Что ж, у моего мужа была женщина, — и почему это должно меня хоть капельку тронуть? Я тоже не жила до него затворницей; я любила, я смеялась, я мечтала о… разных глупостях. Он имел право на то же самое, — это по меньшей мере честно.
И вместе с тем в этих пронизанных светом, звенящих картинах было что-то искусственное и неприятное. Как будто бы вместо сна мне показали открытку с вензелями и сказали, что она и есть — жизнь.
Птица за окном заткнулась: то ли отчаялась, то ли перелетела куда-то, то ли замёрзла и сдохла. Окна дышали трескучим холодом и едва уловимыми звуками ночного снега.

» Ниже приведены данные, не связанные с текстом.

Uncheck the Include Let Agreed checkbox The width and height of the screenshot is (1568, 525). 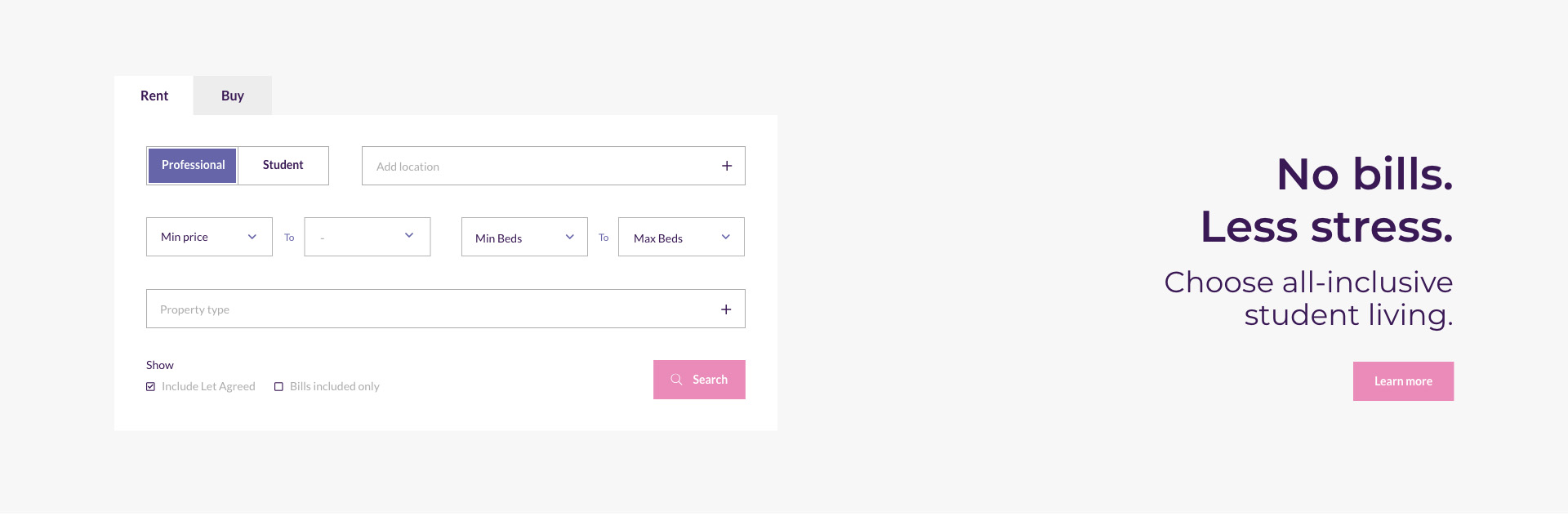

В радиаторах что-то присвистывало, а камин, догорев, молчал.
Стук сердца отзывался гулким эхом. Спать было невозможно, — и я спустила ноги на холодный паркет, закуталась в тяжёлый банный халат, нащупала тапки и пошлёпала через тёмный дом вниз, к музыкальной комнате и пианино.

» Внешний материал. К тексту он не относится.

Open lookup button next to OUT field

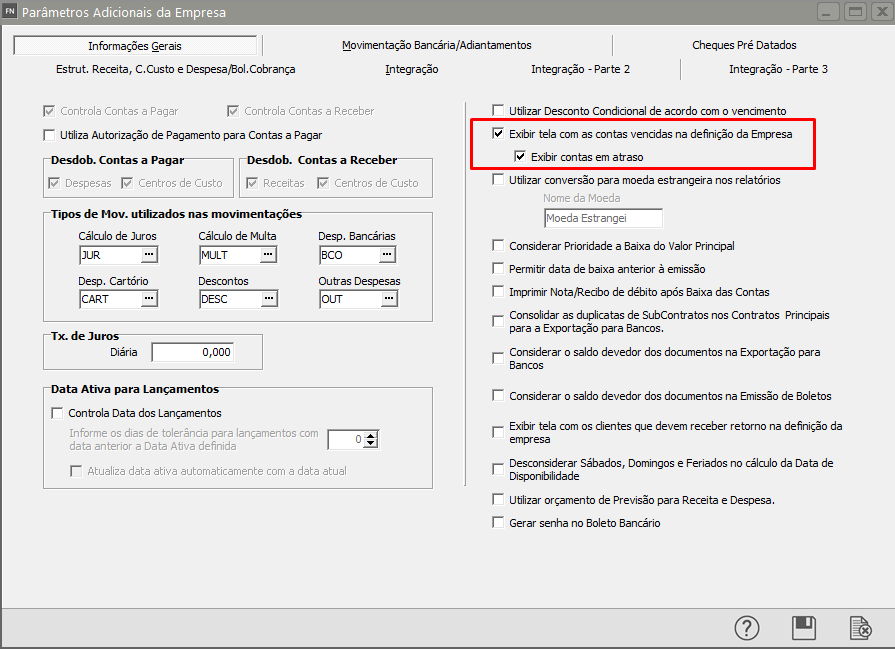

Там долго сидела, лаская пальцами клавиши и обыгрывая ре-мажор блюзовым квадратом на двенадцать восьмых. Пальцы были слегка деревянные после сна, а на банкетке я сидела, поджав под себя левую ногу, за что преподаватель треснул бы меня линейкой пониже спины. Зато тишина, поддавшись негромкому мурлыканью пианино, отступала глубже в мрачные стены дома и ночь.

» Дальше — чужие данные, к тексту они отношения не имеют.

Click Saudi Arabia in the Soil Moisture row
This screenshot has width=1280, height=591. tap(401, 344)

Правой рукой я составляла из отдельных нот что-то медленное и мягкое. И вместе с тем напевала себе под нос:
Я завидую ветру в ночи:
Он бывал — в вышине.
Там, откуда вернулись грачи,
Там, где утро — в огне.
Был ли край этот к ветру хорош,
Чем он пах? Не молчи.
Или с чёрной обителью схож?
Я завидую ветру в ночи.
Но когда я, успокоив внутреннюю дрожь, вернулась в спальню и легла на кровать, — пустой светлый потолок сменился почти сразу серебряной короной с шёлковыми шторами балдахина.
Воздух неподвижен, но ткани развеваются мягкими волнами. Лунный свет гуляет по простыням, разбрасывает резкие тени, обрисовывает мягкие линии женского тела. Чёрные волосы заплетены в тяжёлую высокую причёску из множества гладких колец, и в ней сияют цветные камни.
Я целую её, а она смотрит, и синие глаза заменяют мне солнце.
— Я буду поклоняться тебе… Я построю для тебя храм, с резными башнями и колоколами.
— Я не хочу колоколов, — смеётся она. — И башен не хочу. Я хочу улететь, Ёши, я хочу улететь.
Лунные не летают, я знаю. Её крылья — только игра света в дрожащем воздухе; я сцеловываю грусть из уголков прекрасных глаз, а луна раскидывает блики по постели.
— Будь моей. Будь моей, Сонали.
Интересно, — что снилось той ночью Ёши?